YOUR GOAL:
Within the records below, reproduce without change the lines from the line that has "The width and height of the screenshot is (1024, 952)." through the line that has "The height and width of the screenshot is (1055, 750).", and only those.

* * *

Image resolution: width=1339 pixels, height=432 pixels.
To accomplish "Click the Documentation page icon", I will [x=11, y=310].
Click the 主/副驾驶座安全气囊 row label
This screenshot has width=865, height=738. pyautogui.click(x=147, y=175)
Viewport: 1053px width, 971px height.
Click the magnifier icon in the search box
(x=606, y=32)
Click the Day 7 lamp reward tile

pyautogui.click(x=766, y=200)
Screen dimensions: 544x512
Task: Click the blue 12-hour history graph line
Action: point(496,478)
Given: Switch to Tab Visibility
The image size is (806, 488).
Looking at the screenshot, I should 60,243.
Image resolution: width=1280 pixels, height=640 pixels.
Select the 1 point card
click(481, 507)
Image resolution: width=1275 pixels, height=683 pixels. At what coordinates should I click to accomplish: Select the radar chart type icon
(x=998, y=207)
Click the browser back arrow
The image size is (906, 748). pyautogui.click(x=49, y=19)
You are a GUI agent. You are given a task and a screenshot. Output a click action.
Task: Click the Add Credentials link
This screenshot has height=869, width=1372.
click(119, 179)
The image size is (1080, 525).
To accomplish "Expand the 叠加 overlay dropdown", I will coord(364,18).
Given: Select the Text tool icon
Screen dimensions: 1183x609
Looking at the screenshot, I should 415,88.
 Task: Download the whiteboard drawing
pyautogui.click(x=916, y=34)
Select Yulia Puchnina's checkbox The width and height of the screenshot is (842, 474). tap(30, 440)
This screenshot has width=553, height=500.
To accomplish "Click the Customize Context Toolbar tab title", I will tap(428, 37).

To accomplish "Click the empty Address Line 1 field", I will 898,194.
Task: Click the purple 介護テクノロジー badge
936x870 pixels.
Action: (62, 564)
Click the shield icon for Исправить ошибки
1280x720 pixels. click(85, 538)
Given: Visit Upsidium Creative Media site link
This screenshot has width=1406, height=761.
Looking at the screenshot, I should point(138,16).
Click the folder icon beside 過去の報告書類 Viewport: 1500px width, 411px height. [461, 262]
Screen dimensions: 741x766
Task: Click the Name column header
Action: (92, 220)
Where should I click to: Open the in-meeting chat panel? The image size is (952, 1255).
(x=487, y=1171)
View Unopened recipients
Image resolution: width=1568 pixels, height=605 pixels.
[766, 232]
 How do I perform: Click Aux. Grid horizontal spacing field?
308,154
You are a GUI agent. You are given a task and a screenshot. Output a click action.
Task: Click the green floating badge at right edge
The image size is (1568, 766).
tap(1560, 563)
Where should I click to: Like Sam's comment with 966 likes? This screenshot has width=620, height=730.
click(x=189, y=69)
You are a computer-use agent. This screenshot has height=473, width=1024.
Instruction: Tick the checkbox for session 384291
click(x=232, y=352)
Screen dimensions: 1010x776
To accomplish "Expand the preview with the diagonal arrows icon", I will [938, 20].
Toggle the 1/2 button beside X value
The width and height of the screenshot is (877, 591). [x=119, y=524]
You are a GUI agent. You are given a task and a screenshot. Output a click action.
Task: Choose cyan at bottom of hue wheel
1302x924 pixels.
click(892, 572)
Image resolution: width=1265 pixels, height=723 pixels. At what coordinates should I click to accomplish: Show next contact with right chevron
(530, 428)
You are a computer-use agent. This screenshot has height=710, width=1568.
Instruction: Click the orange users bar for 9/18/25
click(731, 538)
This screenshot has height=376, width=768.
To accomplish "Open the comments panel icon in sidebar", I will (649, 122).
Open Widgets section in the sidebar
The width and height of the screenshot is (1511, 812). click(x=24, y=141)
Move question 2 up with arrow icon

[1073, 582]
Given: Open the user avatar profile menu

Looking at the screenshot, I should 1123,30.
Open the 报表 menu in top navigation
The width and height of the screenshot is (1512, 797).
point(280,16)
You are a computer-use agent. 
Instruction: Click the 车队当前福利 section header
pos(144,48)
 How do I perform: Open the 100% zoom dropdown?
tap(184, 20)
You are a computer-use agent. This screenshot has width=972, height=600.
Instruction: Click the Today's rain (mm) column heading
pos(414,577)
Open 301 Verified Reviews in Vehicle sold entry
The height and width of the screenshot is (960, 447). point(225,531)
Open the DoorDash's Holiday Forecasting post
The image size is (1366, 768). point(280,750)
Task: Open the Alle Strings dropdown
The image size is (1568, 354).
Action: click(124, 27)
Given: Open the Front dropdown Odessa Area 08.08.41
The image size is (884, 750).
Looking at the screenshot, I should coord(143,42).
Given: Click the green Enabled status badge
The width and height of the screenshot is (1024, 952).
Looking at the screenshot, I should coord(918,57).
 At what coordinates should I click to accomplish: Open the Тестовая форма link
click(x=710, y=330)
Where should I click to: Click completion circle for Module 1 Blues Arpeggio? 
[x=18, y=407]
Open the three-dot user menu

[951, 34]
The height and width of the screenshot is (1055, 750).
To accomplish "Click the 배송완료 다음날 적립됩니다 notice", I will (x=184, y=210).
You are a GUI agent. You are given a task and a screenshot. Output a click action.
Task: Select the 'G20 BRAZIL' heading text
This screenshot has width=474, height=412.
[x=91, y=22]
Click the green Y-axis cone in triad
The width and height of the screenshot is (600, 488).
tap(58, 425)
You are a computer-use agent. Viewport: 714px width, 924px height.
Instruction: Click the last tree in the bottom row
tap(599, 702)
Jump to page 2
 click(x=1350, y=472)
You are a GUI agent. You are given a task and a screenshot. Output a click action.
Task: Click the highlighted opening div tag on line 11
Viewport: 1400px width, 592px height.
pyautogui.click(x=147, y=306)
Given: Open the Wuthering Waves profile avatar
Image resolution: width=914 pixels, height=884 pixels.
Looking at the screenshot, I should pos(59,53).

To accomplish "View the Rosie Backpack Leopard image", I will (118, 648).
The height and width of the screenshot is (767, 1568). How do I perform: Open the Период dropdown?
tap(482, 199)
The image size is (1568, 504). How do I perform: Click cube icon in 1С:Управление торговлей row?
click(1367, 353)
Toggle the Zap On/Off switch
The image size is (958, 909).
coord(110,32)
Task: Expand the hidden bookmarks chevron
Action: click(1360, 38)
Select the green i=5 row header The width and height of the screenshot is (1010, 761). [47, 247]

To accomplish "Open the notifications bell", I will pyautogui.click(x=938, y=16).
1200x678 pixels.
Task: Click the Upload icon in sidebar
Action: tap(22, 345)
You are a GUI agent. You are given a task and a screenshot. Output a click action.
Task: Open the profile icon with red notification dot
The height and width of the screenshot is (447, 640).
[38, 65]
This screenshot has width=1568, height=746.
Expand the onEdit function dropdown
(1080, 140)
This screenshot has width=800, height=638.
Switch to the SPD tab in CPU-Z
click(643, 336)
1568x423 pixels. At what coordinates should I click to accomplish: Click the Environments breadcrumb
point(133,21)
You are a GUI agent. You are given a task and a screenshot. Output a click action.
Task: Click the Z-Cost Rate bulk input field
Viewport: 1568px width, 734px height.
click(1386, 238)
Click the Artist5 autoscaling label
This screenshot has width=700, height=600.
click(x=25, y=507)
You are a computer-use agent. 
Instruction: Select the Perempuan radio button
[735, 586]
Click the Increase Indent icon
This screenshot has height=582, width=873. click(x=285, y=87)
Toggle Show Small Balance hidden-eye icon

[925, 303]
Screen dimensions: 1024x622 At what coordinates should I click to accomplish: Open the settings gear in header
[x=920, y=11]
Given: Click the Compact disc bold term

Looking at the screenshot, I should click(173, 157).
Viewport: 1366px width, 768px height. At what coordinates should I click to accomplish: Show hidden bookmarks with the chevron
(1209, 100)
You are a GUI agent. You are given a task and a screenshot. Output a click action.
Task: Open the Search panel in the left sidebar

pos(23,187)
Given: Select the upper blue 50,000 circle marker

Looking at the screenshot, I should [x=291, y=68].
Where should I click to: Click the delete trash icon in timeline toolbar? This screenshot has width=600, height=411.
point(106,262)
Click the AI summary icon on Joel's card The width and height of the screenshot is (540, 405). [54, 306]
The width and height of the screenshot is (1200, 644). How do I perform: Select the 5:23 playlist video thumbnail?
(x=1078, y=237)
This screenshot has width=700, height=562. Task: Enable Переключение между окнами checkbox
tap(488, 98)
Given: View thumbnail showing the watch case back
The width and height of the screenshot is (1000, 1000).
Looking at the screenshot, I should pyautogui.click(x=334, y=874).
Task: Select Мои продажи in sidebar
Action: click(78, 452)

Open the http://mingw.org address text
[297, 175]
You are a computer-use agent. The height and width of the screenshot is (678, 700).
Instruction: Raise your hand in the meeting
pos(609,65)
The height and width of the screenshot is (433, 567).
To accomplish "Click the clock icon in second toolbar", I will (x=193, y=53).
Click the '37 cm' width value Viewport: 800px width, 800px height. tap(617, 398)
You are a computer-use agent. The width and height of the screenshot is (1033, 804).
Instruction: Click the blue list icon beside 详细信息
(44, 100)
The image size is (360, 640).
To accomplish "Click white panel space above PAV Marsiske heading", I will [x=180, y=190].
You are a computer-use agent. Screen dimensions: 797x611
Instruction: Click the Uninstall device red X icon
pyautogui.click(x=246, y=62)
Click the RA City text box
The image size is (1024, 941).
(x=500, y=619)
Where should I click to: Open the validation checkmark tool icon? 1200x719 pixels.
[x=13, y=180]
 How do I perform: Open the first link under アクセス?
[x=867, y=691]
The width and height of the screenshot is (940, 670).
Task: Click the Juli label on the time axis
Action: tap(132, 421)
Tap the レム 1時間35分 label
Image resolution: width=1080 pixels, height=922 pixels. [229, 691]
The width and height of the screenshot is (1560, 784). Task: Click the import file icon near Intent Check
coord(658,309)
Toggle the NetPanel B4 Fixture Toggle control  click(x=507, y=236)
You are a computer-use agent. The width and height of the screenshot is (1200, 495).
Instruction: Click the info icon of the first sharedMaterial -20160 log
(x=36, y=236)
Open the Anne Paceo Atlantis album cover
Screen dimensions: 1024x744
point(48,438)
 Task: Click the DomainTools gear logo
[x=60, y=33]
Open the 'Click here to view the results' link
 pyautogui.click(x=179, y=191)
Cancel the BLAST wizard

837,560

* * *

PROBLEM SOLUTION:
The width and height of the screenshot is (1024, 952).
Looking at the screenshot, I should coord(918,57).
 At what coordinates should I click to accomplish: Open the Тестовая форма link
click(x=710, y=330)
Where should I click to: Click completion circle for Module 1 Blues Arpeggio? 
[x=18, y=407]
Open the three-dot user menu

[951, 34]
The height and width of the screenshot is (1055, 750).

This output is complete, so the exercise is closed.